**What is expected**
Copy out the entries that follow, unchanged.

(Beginning of Data listing)

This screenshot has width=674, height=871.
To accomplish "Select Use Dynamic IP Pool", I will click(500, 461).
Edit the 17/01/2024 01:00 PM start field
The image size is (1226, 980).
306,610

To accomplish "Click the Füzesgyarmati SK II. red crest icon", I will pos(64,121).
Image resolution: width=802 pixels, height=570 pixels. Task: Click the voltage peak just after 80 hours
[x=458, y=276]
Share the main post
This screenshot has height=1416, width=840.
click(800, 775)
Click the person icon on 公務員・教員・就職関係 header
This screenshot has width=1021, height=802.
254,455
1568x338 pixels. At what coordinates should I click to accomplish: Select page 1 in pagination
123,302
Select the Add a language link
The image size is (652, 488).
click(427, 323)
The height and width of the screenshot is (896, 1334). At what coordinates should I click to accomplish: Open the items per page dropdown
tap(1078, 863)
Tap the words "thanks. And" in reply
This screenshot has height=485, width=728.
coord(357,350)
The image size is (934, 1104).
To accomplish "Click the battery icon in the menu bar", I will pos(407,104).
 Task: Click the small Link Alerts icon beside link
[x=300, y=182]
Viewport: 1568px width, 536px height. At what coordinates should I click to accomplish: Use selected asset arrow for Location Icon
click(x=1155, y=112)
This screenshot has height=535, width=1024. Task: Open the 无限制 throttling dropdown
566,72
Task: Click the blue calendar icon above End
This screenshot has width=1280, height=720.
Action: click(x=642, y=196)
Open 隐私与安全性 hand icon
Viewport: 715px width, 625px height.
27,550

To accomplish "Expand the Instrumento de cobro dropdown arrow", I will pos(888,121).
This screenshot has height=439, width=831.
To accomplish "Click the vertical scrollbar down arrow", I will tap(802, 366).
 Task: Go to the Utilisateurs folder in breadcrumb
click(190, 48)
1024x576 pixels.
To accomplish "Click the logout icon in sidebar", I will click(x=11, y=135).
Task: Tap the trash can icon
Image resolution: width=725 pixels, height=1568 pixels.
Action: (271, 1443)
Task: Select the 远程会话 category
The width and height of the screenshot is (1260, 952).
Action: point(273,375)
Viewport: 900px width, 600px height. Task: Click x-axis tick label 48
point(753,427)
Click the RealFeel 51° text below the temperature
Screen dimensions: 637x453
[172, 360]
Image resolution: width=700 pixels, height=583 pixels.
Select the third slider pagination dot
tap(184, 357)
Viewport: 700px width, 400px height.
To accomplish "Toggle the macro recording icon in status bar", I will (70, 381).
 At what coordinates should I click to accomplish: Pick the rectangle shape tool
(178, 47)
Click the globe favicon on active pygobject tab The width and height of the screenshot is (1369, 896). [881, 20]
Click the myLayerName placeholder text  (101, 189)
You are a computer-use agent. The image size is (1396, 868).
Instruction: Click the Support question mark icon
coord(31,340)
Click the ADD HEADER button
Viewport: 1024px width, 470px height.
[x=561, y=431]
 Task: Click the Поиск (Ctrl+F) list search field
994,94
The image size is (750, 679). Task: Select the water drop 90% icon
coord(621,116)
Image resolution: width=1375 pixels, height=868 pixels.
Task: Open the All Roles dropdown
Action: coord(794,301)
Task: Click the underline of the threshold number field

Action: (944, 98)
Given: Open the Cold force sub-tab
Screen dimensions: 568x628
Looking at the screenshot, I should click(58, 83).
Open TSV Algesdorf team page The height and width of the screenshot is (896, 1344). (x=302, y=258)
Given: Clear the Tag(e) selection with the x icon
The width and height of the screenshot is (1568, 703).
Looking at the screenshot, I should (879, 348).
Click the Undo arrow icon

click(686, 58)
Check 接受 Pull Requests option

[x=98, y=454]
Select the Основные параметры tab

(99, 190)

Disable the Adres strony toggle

(End of Data listing)

**Problem solution**
This screenshot has width=674, height=871.
To accomplish "Select Use Dynamic IP Pool", I will click(500, 461).
Edit the 17/01/2024 01:00 PM start field
The image size is (1226, 980).
306,610

To accomplish "Click the Füzesgyarmati SK II. red crest icon", I will pos(64,121).
Image resolution: width=802 pixels, height=570 pixels. Task: Click the voltage peak just after 80 hours
[x=458, y=276]
Share the main post
This screenshot has height=1416, width=840.
click(800, 775)
Click the person icon on 公務員・教員・就職関係 header
This screenshot has width=1021, height=802.
254,455
1568x338 pixels. At what coordinates should I click to accomplish: Select page 1 in pagination
123,302
Select the Add a language link
The image size is (652, 488).
click(427, 323)
The height and width of the screenshot is (896, 1334). At what coordinates should I click to accomplish: Open the items per page dropdown
tap(1078, 863)
Tap the words "thanks. And" in reply
This screenshot has height=485, width=728.
coord(357,350)
The image size is (934, 1104).
To accomplish "Click the battery icon in the menu bar", I will pos(407,104).
 Task: Click the small Link Alerts icon beside link
[x=300, y=182]
Viewport: 1568px width, 536px height. At what coordinates should I click to accomplish: Use selected asset arrow for Location Icon
click(x=1155, y=112)
This screenshot has height=535, width=1024. Task: Open the 无限制 throttling dropdown
566,72
Task: Click the blue calendar icon above End
This screenshot has width=1280, height=720.
Action: click(x=642, y=196)
Open 隐私与安全性 hand icon
Viewport: 715px width, 625px height.
27,550

To accomplish "Expand the Instrumento de cobro dropdown arrow", I will pos(888,121).
This screenshot has height=439, width=831.
To accomplish "Click the vertical scrollbar down arrow", I will tap(802, 366).
 Task: Go to the Utilisateurs folder in breadcrumb
click(190, 48)
1024x576 pixels.
To accomplish "Click the logout icon in sidebar", I will click(x=11, y=135).
Task: Tap the trash can icon
Image resolution: width=725 pixels, height=1568 pixels.
Action: (271, 1443)
Task: Select the 远程会话 category
The width and height of the screenshot is (1260, 952).
Action: point(273,375)
Viewport: 900px width, 600px height. Task: Click x-axis tick label 48
point(753,427)
Click the RealFeel 51° text below the temperature
Screen dimensions: 637x453
[172, 360]
Image resolution: width=700 pixels, height=583 pixels.
Select the third slider pagination dot
tap(184, 357)
Viewport: 700px width, 400px height.
To accomplish "Toggle the macro recording icon in status bar", I will (70, 381).
 At what coordinates should I click to accomplish: Pick the rectangle shape tool
(178, 47)
Click the globe favicon on active pygobject tab The width and height of the screenshot is (1369, 896). [881, 20]
Click the myLayerName placeholder text  (101, 189)
You are a computer-use agent. The image size is (1396, 868).
Instruction: Click the Support question mark icon
coord(31,340)
Click the ADD HEADER button
Viewport: 1024px width, 470px height.
[x=561, y=431]
 Task: Click the Поиск (Ctrl+F) list search field
994,94
The image size is (750, 679). Task: Select the water drop 90% icon
coord(621,116)
Image resolution: width=1375 pixels, height=868 pixels.
Task: Open the All Roles dropdown
Action: coord(794,301)
Task: Click the underline of the threshold number field

Action: (944, 98)
Given: Open the Cold force sub-tab
Screen dimensions: 568x628
Looking at the screenshot, I should click(58, 83).
Open TSV Algesdorf team page The height and width of the screenshot is (896, 1344). (x=302, y=258)
Given: Clear the Tag(e) selection with the x icon
The width and height of the screenshot is (1568, 703).
Looking at the screenshot, I should (879, 348).
Click the Undo arrow icon

click(686, 58)
Check 接受 Pull Requests option

[x=98, y=454]
Select the Основные параметры tab

(99, 190)

Disable the Adres strony toggle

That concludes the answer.